5)    Table 1B: what does ClC mean? Ref 20 is on ClC-3, which by now is known to be an endosomal Cl/H exchanger, no Cl channel of the plasma membrane. Therefore, unlike stated at various places in this review, ClC-3 cannot mediate Cl efflux for cell shrinkage. Instead, although ClC-3 briefly was a candidate for the volume-regulated anion channel, its identity has been revealed as LRRC8 proteins (see below). Ref 163 does not show anything on ClC. This part on chloride channels and exchangers is very superficial and unclear. Which CLC was actually shown to play what role in which process?

     We appreciated the informative points raised by the reviewer. The outdated discussion of ClC-3 as a mediator of Cl^– efflux for cell shrinkage has been removed. A new section on volume-regulated anion channels has been added that includes discussion of LRRC8 proteins.

6)    Figure 4D does not make sense, the ion and water flow are mixed up. Water efflux does not parallel ion influx during RVD (possibly Cl in neurons, but then there needs to be efflux of other osmolytes that drives water efflux). Again, ref. 20 cannot be used for this.

     We agree that the prior version of this MS included an overly general overview of voltage-gated ion channels, overlapping in part with concepts addressed in a previous review. The former Figure 4 and the corresponding text have been removed from the revised MS. The new version has been edited to focus more concisely on the ion channel classes that are emerging as attractive candidate targets for the development of novel GBM therapeutics.

7)    Line 445: it is not 9 classes of CLCs, but 9 members. They are not all channels, some are exchangers (as the authors themselves state).

   The discussion of ClCs has been removed from this review.

8)    Line 448: refs 208-210 don’t fit.

     We regret this error, which has been addressed.

9)    Line 454: CLCs are not the Cl channels important for regulatory volume decrease upon osmotic cell swelling. Those (LRRC8s) were identified in 2014 (Qiu et al, Cell; Voss et al, Science) and have since been confirmed by multiple labs in many functional and structural studies.
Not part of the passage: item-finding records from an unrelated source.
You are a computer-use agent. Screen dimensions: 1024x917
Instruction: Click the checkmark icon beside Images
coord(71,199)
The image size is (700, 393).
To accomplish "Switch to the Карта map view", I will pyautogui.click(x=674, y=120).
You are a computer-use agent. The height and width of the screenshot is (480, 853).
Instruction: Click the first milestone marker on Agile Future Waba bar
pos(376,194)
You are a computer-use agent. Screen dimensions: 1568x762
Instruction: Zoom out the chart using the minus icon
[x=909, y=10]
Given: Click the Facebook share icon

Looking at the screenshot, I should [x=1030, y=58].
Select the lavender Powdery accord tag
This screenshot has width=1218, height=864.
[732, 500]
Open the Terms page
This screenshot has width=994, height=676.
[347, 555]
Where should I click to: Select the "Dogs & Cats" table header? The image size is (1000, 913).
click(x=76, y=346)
     New discussion of LRRC8s and VRACs have been added to this review in the context of regulation of cell volume by osmotic gradient control. Out-of-date discussions pertaining to functions of ClCs as regulators of cell volume have been removed.

10) Line 456-457: see above comments on ref 20. This must be reviewed more critically. ClC-3 is not the VRAC (see also below, as this class of channels is lacking in the review).  11) An important class of ion channels that is lacking are volume-regulated anion channels (VRACs) that are formed by LRRC8 proteins (Qiu et al., 2014; Voss et al., 2014). They mediate uptake of certain cytostatics and are involved in apoptosis (Planells-Cases et al., 2015). In addition, there are conflicting reports on their roles in proliferation and cell migration in glioblastoma cells. Rubino et al., Front Oncology 2018 and Wong et al., J Cell Physiol 2018 propose a role in primary GBM, U251 and U87; however, Liu and Stauber, IJMS 2019 find no such effect by knockout in U251 and U87 cells.  

  We appreciated the expert advice in the reviewer's points 10 and 11, and have removed discussion of ClC-3 in volume regulation. Building on the suggested references, we have added interesting details on VRACs and the roles of LRRC8 proteins.

Round 2

Reviewer 3 Report

The authors have addressed all concerns and clearly strengthened and updated the review during the revision.